--- start of RECORDS SUPPLIED ---
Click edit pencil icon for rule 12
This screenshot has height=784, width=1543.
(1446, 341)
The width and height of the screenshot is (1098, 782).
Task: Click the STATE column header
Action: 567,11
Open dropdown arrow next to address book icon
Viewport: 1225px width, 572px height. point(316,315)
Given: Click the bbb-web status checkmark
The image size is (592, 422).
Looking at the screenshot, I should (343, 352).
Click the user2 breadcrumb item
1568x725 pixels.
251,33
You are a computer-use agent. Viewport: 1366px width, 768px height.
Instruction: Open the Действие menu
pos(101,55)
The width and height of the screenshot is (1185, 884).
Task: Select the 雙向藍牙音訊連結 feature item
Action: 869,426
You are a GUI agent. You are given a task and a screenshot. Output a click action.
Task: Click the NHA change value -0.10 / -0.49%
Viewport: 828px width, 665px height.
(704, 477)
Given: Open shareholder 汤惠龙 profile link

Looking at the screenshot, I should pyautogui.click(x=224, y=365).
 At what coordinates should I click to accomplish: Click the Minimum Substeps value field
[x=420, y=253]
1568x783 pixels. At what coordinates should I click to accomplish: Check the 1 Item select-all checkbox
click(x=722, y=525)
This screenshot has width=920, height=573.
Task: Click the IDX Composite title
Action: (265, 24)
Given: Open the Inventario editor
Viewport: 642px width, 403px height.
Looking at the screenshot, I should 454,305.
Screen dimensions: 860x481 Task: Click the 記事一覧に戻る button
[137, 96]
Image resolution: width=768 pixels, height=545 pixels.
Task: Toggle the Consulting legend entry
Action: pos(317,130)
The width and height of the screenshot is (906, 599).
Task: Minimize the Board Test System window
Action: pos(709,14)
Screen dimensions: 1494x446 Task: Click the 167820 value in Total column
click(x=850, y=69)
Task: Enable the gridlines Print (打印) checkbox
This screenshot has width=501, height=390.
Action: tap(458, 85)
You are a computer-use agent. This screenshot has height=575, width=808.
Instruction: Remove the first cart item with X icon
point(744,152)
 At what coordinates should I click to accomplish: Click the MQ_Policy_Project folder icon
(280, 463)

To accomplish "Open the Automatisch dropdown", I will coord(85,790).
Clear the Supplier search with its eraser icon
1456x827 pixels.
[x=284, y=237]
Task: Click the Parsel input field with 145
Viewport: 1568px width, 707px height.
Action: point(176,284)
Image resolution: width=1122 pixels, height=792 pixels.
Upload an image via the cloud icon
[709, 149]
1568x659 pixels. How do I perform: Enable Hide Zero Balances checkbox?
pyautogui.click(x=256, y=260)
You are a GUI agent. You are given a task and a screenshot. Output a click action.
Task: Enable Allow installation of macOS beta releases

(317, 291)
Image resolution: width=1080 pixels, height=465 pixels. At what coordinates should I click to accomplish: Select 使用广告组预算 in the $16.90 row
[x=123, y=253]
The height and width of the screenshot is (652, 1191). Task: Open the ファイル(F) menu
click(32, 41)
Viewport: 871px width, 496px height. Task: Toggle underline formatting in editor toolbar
--- end of RECORDS SUPPLIED ---
• EXERCISE OBJECTIVE:
Rewrite all the lines above, swapping each "checkbox" for "check box" and leaving everything else as it is.

• FULL RESPONSE:
Click edit pencil icon for rule 12
This screenshot has height=784, width=1543.
(1446, 341)
The width and height of the screenshot is (1098, 782).
Task: Click the STATE column header
Action: 567,11
Open dropdown arrow next to address book icon
Viewport: 1225px width, 572px height. point(316,315)
Given: Click the bbb-web status checkmark
The image size is (592, 422).
Looking at the screenshot, I should (343, 352).
Click the user2 breadcrumb item
1568x725 pixels.
251,33
You are a computer-use agent. Viewport: 1366px width, 768px height.
Instruction: Open the Действие menu
pos(101,55)
The width and height of the screenshot is (1185, 884).
Task: Select the 雙向藍牙音訊連結 feature item
Action: 869,426
You are a GUI agent. You are given a task and a screenshot. Output a click action.
Task: Click the NHA change value -0.10 / -0.49%
Viewport: 828px width, 665px height.
(704, 477)
Given: Open shareholder 汤惠龙 profile link

Looking at the screenshot, I should pyautogui.click(x=224, y=365).
 At what coordinates should I click to accomplish: Click the Minimum Substeps value field
[x=420, y=253]
1568x783 pixels. At what coordinates should I click to accomplish: Check the 1 Item select-all check box
click(x=722, y=525)
This screenshot has width=920, height=573.
Task: Click the IDX Composite title
Action: (265, 24)
Given: Open the Inventario editor
Viewport: 642px width, 403px height.
Looking at the screenshot, I should 454,305.
Screen dimensions: 860x481 Task: Click the 記事一覧に戻る button
[137, 96]
Image resolution: width=768 pixels, height=545 pixels.
Task: Toggle the Consulting legend entry
Action: pos(317,130)
The width and height of the screenshot is (906, 599).
Task: Minimize the Board Test System window
Action: pos(709,14)
Screen dimensions: 1494x446 Task: Click the 167820 value in Total column
click(x=850, y=69)
Task: Enable the gridlines Print (打印) check box
This screenshot has width=501, height=390.
Action: tap(458, 85)
You are a computer-use agent. This screenshot has height=575, width=808.
Instruction: Remove the first cart item with X icon
point(744,152)
 At what coordinates should I click to accomplish: Click the MQ_Policy_Project folder icon
(280, 463)

To accomplish "Open the Automatisch dropdown", I will coord(85,790).
Clear the Supplier search with its eraser icon
1456x827 pixels.
[x=284, y=237]
Task: Click the Parsel input field with 145
Viewport: 1568px width, 707px height.
Action: point(176,284)
Image resolution: width=1122 pixels, height=792 pixels.
Upload an image via the cloud icon
[709, 149]
1568x659 pixels. How do I perform: Enable Hide Zero Balances check box?
pyautogui.click(x=256, y=260)
You are a GUI agent. You are given a task and a screenshot. Output a click action.
Task: Enable Allow installation of macOS beta releases

(317, 291)
Image resolution: width=1080 pixels, height=465 pixels. At what coordinates should I click to accomplish: Select 使用广告组预算 in the $16.90 row
[x=123, y=253]
The height and width of the screenshot is (652, 1191). Task: Open the ファイル(F) menu
click(32, 41)
Viewport: 871px width, 496px height. Task: Toggle underline formatting in editor toolbar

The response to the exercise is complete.